RECORDED INFORMATION: Begin

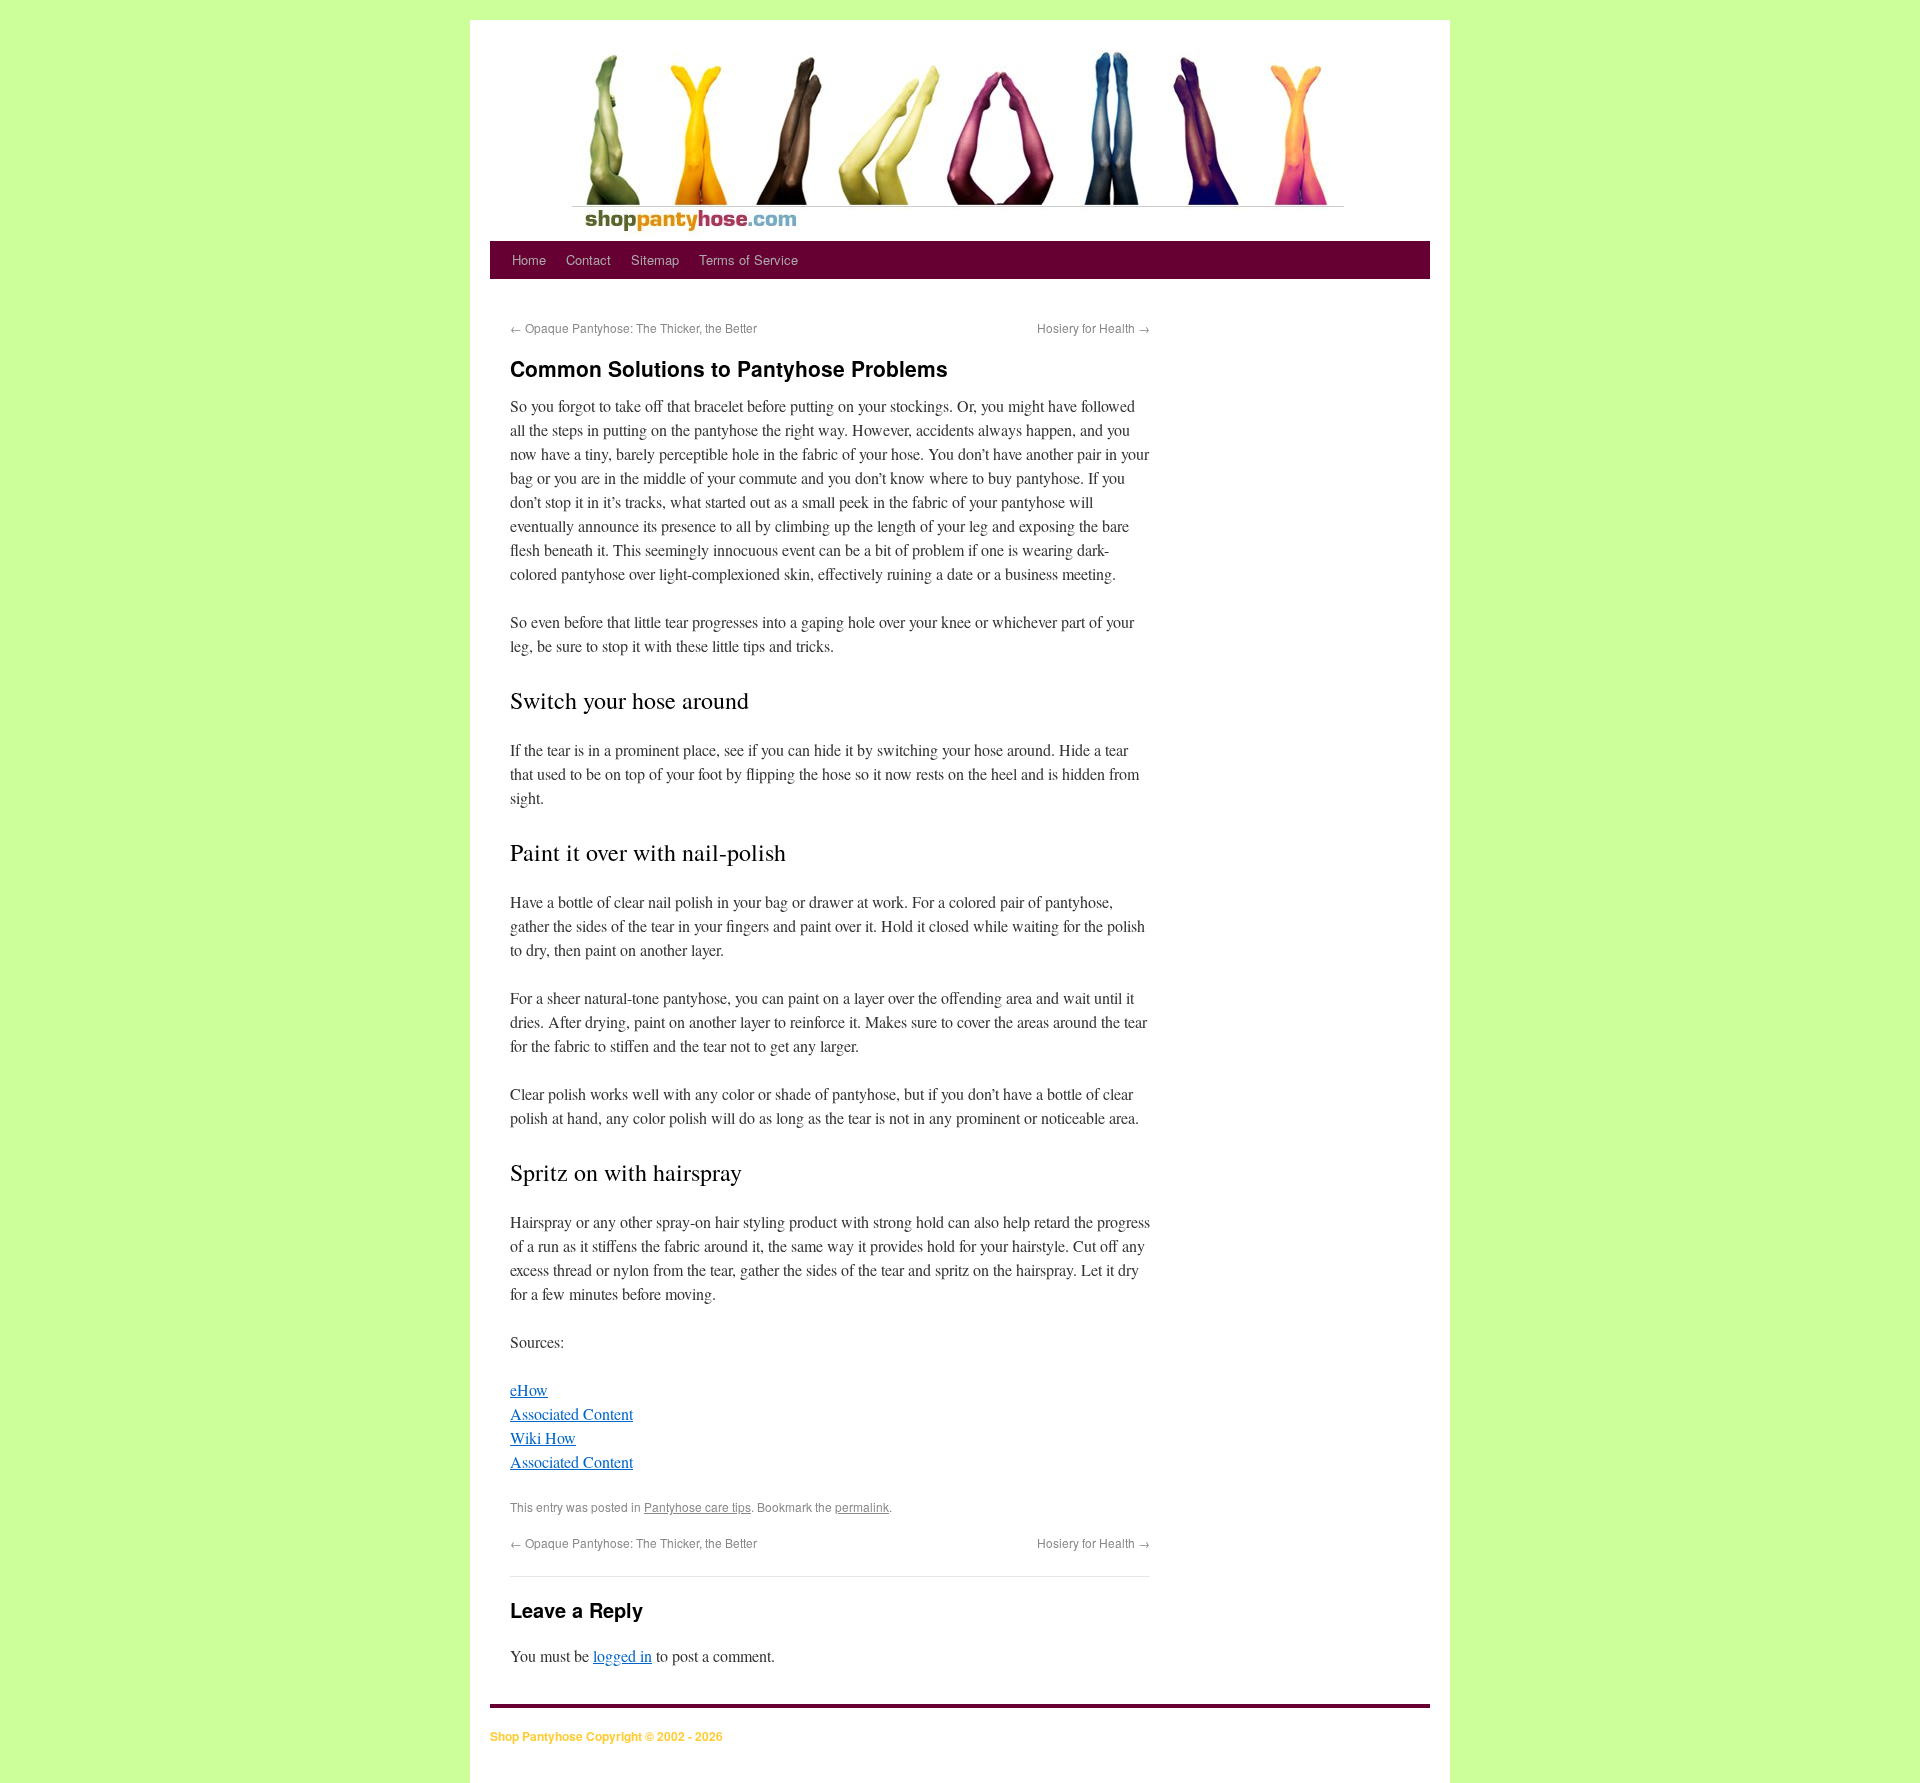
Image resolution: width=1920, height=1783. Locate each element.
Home (529, 259)
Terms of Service (748, 259)
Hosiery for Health (1093, 327)
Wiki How (543, 1437)
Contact (588, 259)
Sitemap (655, 259)
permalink (862, 1506)
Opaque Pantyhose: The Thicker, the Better (633, 327)
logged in (622, 1655)
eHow (529, 1389)
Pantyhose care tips (697, 1506)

RECORDED INFORMATION: End

__EXERCISE DESCRIPTION__
Retype all the data exactly, please, without pictures.

__SOLUTION FOR THIS EXERCISE__
Image resolution: width=1920, height=1783. Locate each element.
Home (529, 259)
Terms of Service (748, 259)
Hosiery for Health (1093, 327)
Wiki How (543, 1437)
Contact (588, 259)
Sitemap (655, 259)
permalink (862, 1506)
Opaque Pantyhose: The Thicker, the Better (633, 327)
logged in (622, 1655)
eHow (529, 1389)
Pantyhose care tips (697, 1506)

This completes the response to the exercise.